## [Document text]
__________________________________________________
Databricks Community

Mado · ‎10-22-2022

Hi,

I want to apply Pandas functions (like isna, concat, append, etc) on PySpark DataFrame in such a way that computations are done on multi-node cluster.

I don't want to convert PySpark DataFrame into Pandas DataFrame since, I think, only one node is used for computation.

What is the best way you suggest to use Pandas functions on PySpark DataFrame while having all processes on multi-node cluster?

Hubert-Dudek · ‎10-23-2022

The best is to use pandas on a spark, it is virtually interchangeable so it just different API for Spark data frame

import pyspark.pandas as ps
 
psdf = ps.range(10)
sdf = psdf.to_spark().filter("id > 5")
sdf.show()

Mado · ‎10-23-2022

Thanks for your reply.
__________________________________________________
## [Given records]
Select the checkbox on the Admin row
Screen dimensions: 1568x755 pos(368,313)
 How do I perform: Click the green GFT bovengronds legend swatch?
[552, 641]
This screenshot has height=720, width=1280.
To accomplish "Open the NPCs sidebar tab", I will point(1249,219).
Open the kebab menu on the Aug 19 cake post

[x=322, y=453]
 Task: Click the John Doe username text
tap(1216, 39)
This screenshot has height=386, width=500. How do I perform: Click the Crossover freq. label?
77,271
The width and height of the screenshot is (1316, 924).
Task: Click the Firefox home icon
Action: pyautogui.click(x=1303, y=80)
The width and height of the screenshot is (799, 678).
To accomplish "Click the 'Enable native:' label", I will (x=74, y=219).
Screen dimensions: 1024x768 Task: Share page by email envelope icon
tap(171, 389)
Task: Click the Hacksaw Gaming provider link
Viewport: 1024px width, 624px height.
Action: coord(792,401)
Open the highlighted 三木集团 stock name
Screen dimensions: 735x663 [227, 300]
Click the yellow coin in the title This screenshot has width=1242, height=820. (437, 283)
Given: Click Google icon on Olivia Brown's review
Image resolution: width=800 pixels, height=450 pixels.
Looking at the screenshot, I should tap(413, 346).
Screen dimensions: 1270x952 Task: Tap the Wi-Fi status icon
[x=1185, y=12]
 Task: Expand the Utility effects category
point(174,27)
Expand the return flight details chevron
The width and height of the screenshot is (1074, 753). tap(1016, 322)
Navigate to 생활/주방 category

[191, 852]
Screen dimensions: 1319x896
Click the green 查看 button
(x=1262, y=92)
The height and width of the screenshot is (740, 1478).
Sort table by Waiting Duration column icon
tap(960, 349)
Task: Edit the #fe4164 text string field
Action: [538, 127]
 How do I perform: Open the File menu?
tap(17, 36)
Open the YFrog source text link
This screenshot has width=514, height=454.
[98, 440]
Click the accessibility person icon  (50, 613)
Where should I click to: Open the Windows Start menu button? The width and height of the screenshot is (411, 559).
__________________________________________________
## [List of tasks]
(a) In the forum thread about using Pandas functions on a PySpark DataFrame, what module does the reply's code import?
(b) Copy the records word for word, starting at their first line and ending at the line that contains "tap(1216, 39)".
The forum thread and the records are unrelated.

## [Solutions for each task]
(a) pyspark.pandas, imported as ps.

(b)
Select the checkbox on the Admin row
Screen dimensions: 1568x755 pos(368,313)
 How do I perform: Click the green GFT bovengronds legend swatch?
[552, 641]
This screenshot has height=720, width=1280.
To accomplish "Open the NPCs sidebar tab", I will point(1249,219).
Open the kebab menu on the Aug 19 cake post

[x=322, y=453]
 Task: Click the John Doe username text
tap(1216, 39)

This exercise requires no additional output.